NEW SWING SEXTET
Imagine a hot salsa band from the 1960s reuniting after a 30-year hiatus to discover an even greater, more global, fan base. "Rip Van Winkle couldn't have had it better," recalls co-bandleader George Rodriguez of the New Swing Sextet's (NSS) recaptured infectious popularity. "No one is more surprised than we are," says the vibist and original NSS member, "to be 'Back on the Streets.'"
Emusica Records and Henry Knowles Productions are proud to present the long-awaited reunion CD of the New Swing Sextet,"Back on the Streets--A Taste of Spanish Harlem Vol. 2" bringing together Rodriguez with a new crew of seasoned musicians with long histories of making music on the streets of Latin New York through harmonized vocals, piano, vibes, bass and Latin percussion. The New Swing Sextet last recorded in 1970 under the Cotique label. Today, the group returns under the Fania Family of Labels.
Thinking back on earlier days, George Rodriguez still pinches himself to make sure he is awake, attributing much of the success of this delayed dream to producer and internationally renowned deejay, Henry Knowles. "They had that, 'who's that?' response from the dancers that make hits," describes Knowles who started spinning and sharing long forgotten NSS dance tunes on the local and international club scene. After tracking down NSS co-leader Angel Justiniano, Henry started booking them at clubs to rave reviews from the dance floor. "Their music is smooth tempoed, not too fast, danceable and club oriented. Today, there are more non-Latinos dancing this music than anyone else," he underscores. That is attested by the growing demand of Salsa Congresses globally where dancers meet, compete or just shine. And NSS is a favorite among these dancers. Firing up the dance floors wherever they perform around the world, NSS has finally gained popularity and recognition globally.

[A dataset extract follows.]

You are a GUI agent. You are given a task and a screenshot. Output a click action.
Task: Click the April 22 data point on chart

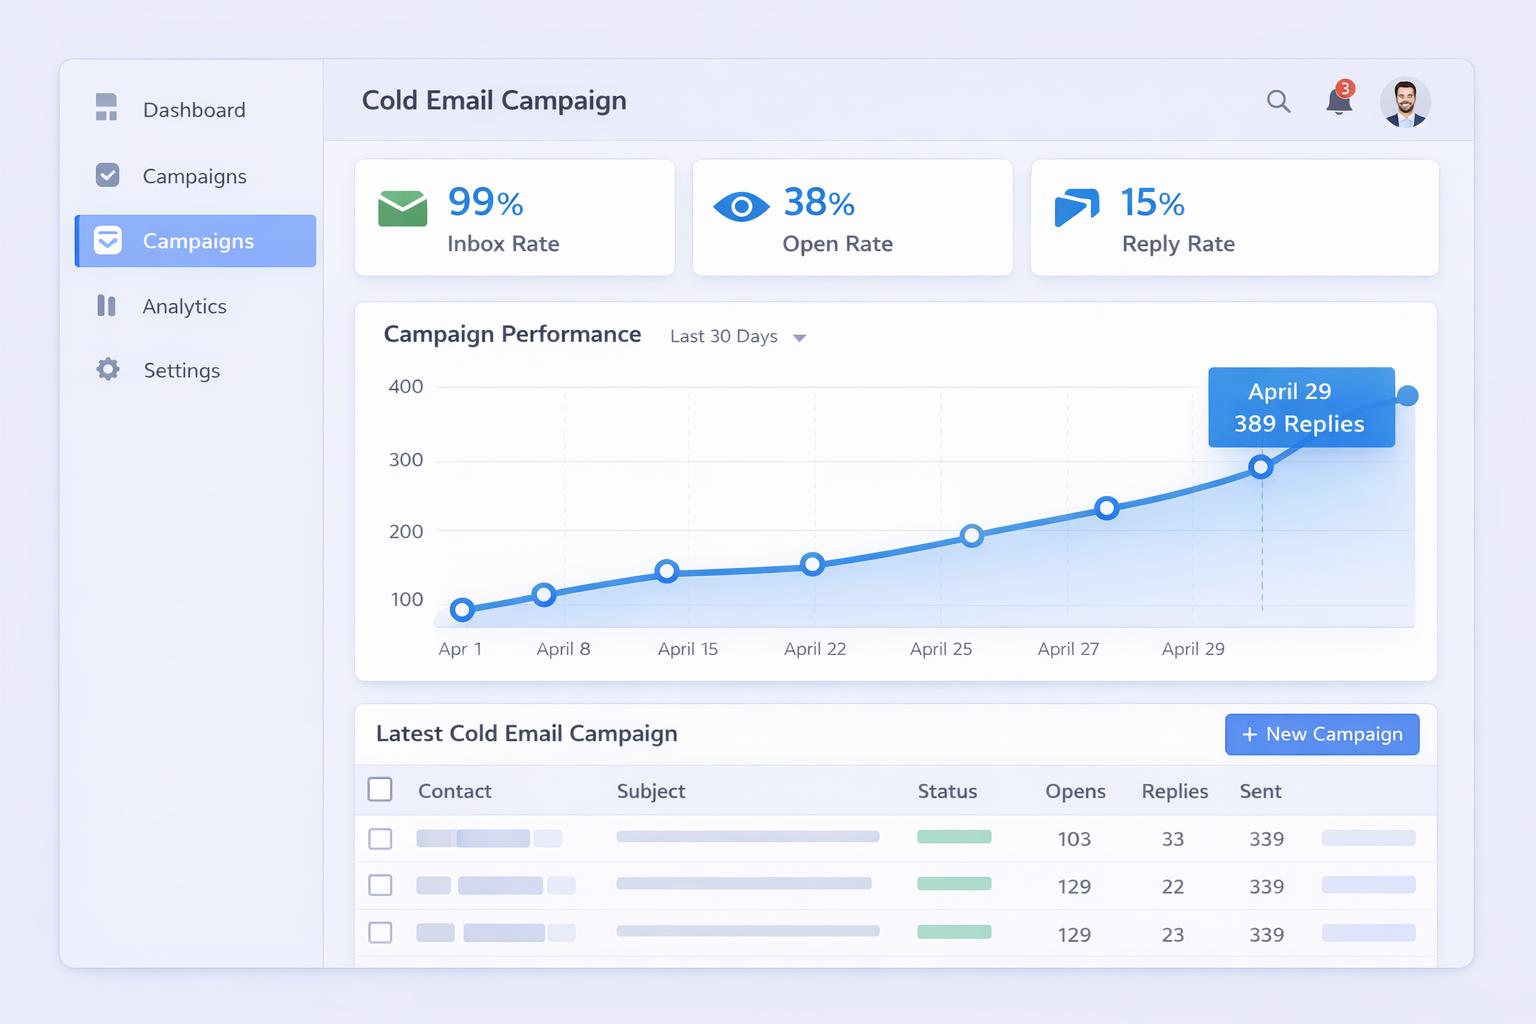pyautogui.click(x=813, y=564)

In the early 1960's, Rodriguez was a young school band musician from Spanish Harlem, playing the clarinet at student recitals in Carnegie Hall and listening to popular American music, when he first heard live Latin music in a Bronx dance club, a precursor to today's salsa scene. A childhood friend introduced him to the tunes of popular west coast vibraphonist, Cal Tjader. He borrowed a xylophone and taught himself to play vibes. Along with a few friends they started playing together, and smiling, he recalls, "We didn't know much about this music genre and at rehearsals at a local school we didn't have a bass player or a pianist. We didn't know we needed them." The sextet's New York street sound matured and got attention. NSS played throughout the tri-state and did light traveling before disbanding in 1979. Citing the group's biggest fan base as their own backyard, the band members are amazed at how much value the term, "direct from New York" has on the rest of the world.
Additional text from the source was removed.